Skocz do zawartości
Nerwica.com

Chcę wrócić do dragów...


beztwarzy

Rekomendowane odpowiedzi

Witam. Od ponad czternastu miesięcy nie ćpam. Wcześniej brałem ekstazę, amfetaminę, metamfetaminę i paliłem marihuanę. W sumie trwało to pięć lat. Ale świat bez dragów po prostu mnie męczy. Dla mnie rzucenie narkotyków było heroicznym wyzwaniem, ale nie wyszedłem np. z heroiny, żeby ludzi mówili mi WOW i po prostu mają to gdzieś, a ktoś, kto wyszedł z dragów wie, że trzeba mieć coś, co w chociaż w najmniejszym stopniu zastąpi to, co się wtedy czuło. Ja takiego czegoś nie mam i nawet nie potrafię dostrzec. Moja psychika z czasem jest w coraz lepszym stanie - wiem, bo rok temu odzyskałem uczucia, których nie miałem poprzednie trzy. Ale nawet z nimi życie mnie nie fascynuje. Świat, o który tak długo walczyłem okazał się pusty i nudny. Czternaście miesięcy... Ile mam czekać? Moja krew już dwa razy się oczyściła nawet marihuany, a nic się nie zmienia. Potrzebuję czegoś, co mnie ruszy w środku, bo nie wierzę, że urodziłem się psychopatą. Cierpienie innych ludzie mnie nie rusza, w ogóle oni są mi obojętni, ale tak nie powinno być. Nawet, kiedy miałem prawie śmiertelny wypadek - siedziałem we własnej krwi, której nie potrafiłem zatamować, bo moja czaszka była w kawałkach, niczego nie czułem... Zacząłem pić, bo po kilkudniowym ciągu mieszania alkoholi w końcu ma się w głowie taką pustkę, że jest przyjemne, ale alkohol przestał działać, jak powinien - teraz piję go tylko po to, żeby tłumić myśli, których jest za dużo. Straciłem pracę, bo mam krwiaka w kolanie, po tym jak ostatnio mi odwaliło, bo czułem zazdrość o dziewczynę, której nie kocham, bo miłości czuć nie potrafię i teraz siedzę i praktycznie nie mam czasu na trzeźwe myślenie. Wcześniej żyłem nadzieją, że będę pisarzem. Napisałem książkę, ale ludzie mają ją w dupie, zresztą z defektem uczuć nie da się przekazać tego, co się chcę, więc to też odpadło. Za dwa tygodnie jadę do Holandii zarobić na studia, ale nie wiem, czy wrócę, nie wiem, czy dam radę dostrzec coś, co jest warte tego czekania, Bóg wie, ile go jeszcze zostało...
________
§ Zestaw zadań
A – Odpowiedz krótko na pytania do wpisu o rzucaniu narkotyków:
(i) Od ilu miesięcy wpis mówi o życiu bez narkotyków?
(ii) Ile lat w sumie trwało branie narkotyków?
(iii) Dokąd i w jakim celu jest wyjazd za dwa tygodnie?
B – Wypisz wszystkie narkotyki wymienione we wpisie w zdaniu zaczynającym się od słów „Wcześniej brałem”.
Rekordy to osobny materiał, który nie ma związku z wpisem.

§ Dane wejściowe
________
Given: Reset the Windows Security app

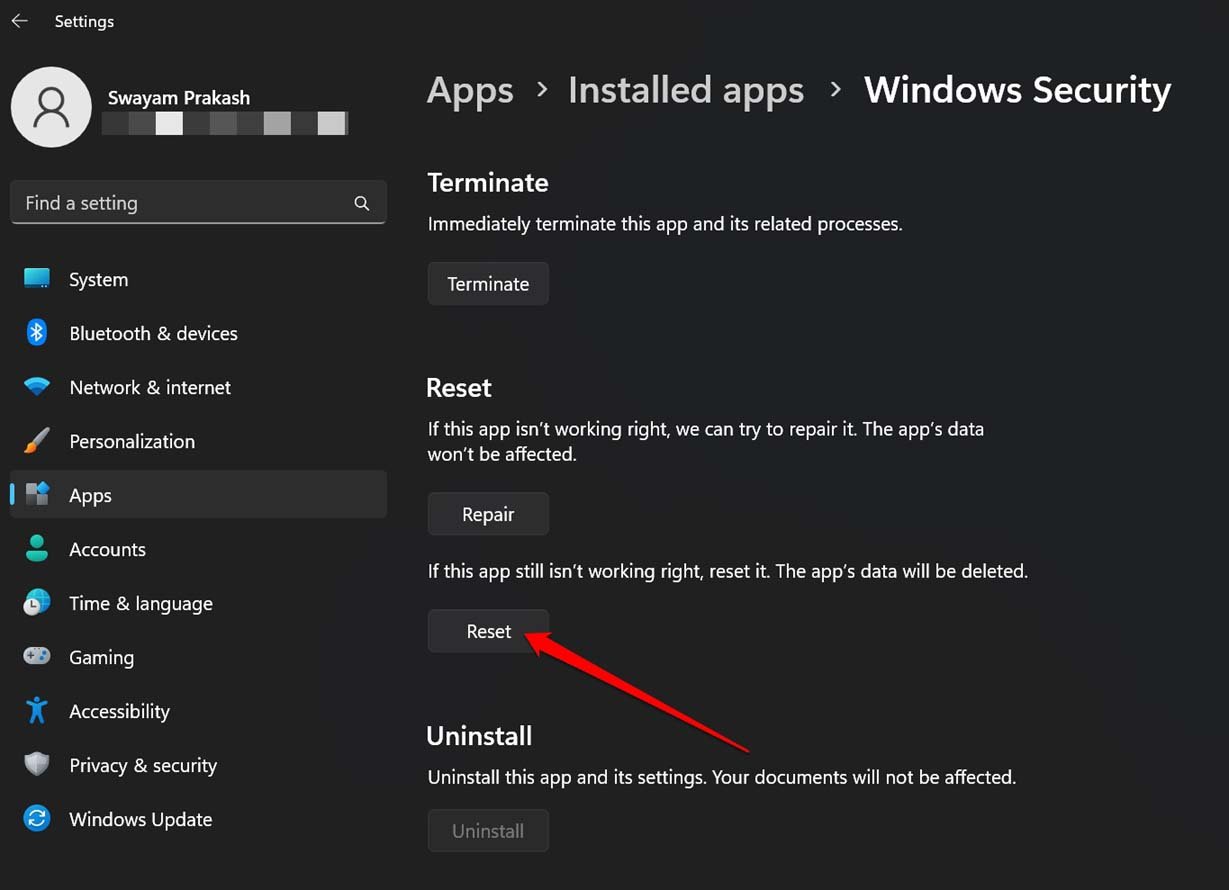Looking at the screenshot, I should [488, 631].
________
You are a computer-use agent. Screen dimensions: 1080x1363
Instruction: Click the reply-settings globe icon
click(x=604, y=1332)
________
§ Odpowiedzi do zadań
A –
(i) Od ponad czternastu miesięcy.
(ii) Pięć lat.
(iii) Do Holandii, żeby zarobić na studia.

B – Ekstaza, amfetamina, metamfetamina, marihuana.